18 August 2011

Hey Guac, where's your avo?

Guacamole – defined as ‘a dish of mashed avocado mixed with chopped onion, tomatoes, chili peppers, and seasoning’. Sounds pretty good to me.
Search for guacamole recipes and you will find hundreds of slightly varying takes on this classic dip.
But at the crux of the matter, avocado is the star of the show. Whether you mash it completely to a smooth spread, or leave it almost untouched for an incredibly satisfying chunky topping, avocado makes guacamole.
So tell me then, how can MasterFoods sell a product called ‘Creamy Guacamole’ whilst using only 1% avocado in their mix? Let’s set aside that fact, for now at least, that they have used thickener, yeast extract, citric acid, lactic acid, xanthan, flavours and colour. On their website, MasterFoods describes their guacamole as ‘a smooth and creamy blend of tasty avocados, fresh capsicums, garlic & fragrant spices’. Using this same description, here is what is actually going on in MasterFoods ‘Creamy Guacamole’…‘a smooth and creamy blend of tasty water, fresh onion, garlic and sugar’. Not so appetizing any more, maybe?
I’m not out to get MasterFoods or any other particular brand. This is just one example I have found of a company making money on a product that is pretending to be something it isn’t. And there will be many many more out there doing the exact same thing.
Keep your eyes open and avoid checking the ‘nutritional information’ to decide whether something is healthy or not…look at the ingredient list and see what you’re feeding yourself.
[One final note: I am a ‘whole foods’ kind of girl, if you hadn’t figured that out…but I’m by no means strict to the point of annoying. I like to make things from scratch and eat a good healthy diet…but when Kapiti Ice Creams, Cadbury Mousse chocolate (and other such store-bought delicacies) are provided, there ain’t no way on God’s good earth that I’m not eating that all up].

1 comment:

  1. Love your food revelations Jo! Keep it up!

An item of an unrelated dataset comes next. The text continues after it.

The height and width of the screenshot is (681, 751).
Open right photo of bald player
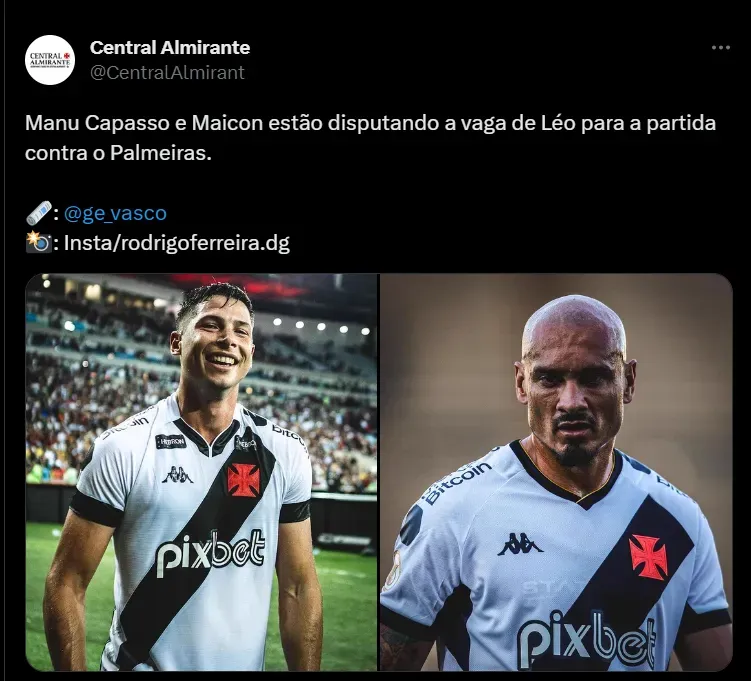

    They do that in the states too and it's sold with the sour cream. ??? I call it poor man's guac (avocados can be very expensive).

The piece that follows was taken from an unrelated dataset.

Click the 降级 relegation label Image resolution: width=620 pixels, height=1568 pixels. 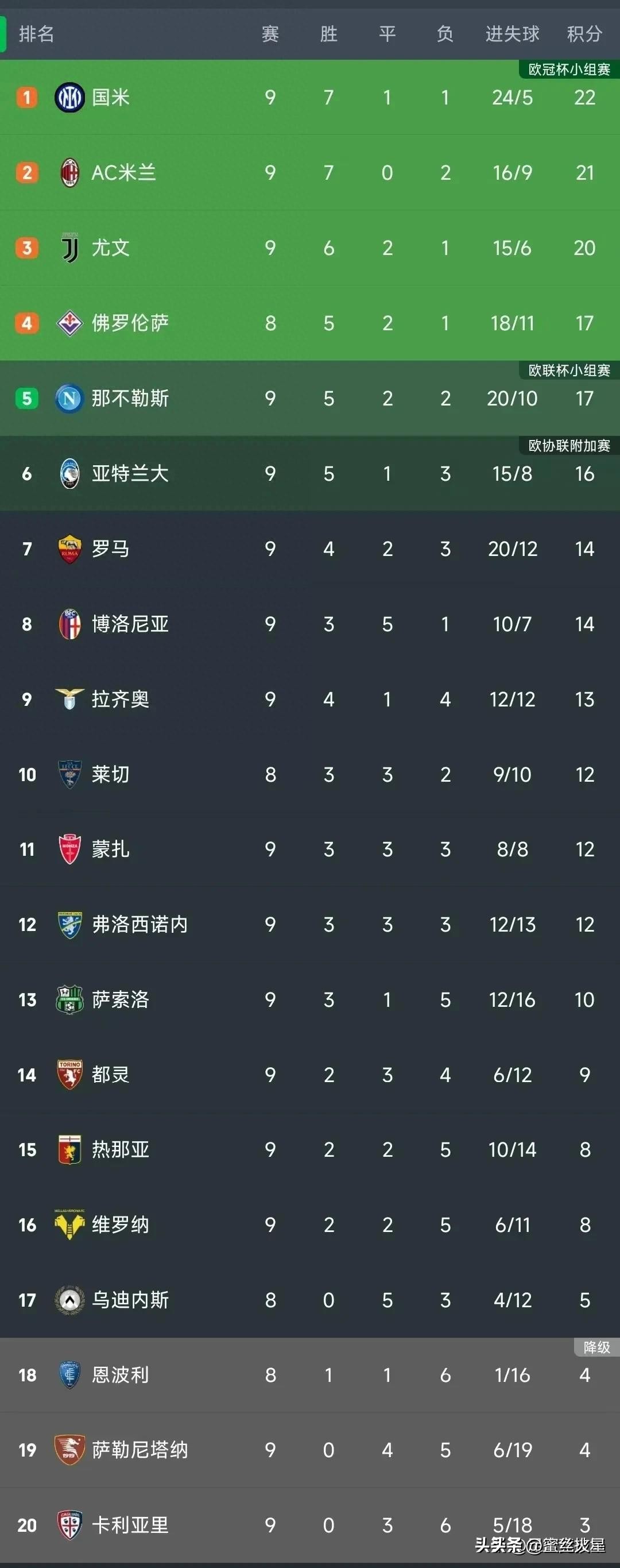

    A traditional Mexican way of making it while stretching the amount of avocado is to chop tomatoes, onions, cilantro (coriander) and jalapenos (de-seed to make it milder) and mix it with the avo's. For spices, I use Guajillo chile powder (any chile powder will do), salt, and lime juice. That's it.

    Without the avo's and chile powder, it's called "Pico de Gallo" (Americans confusingly call it "salsa").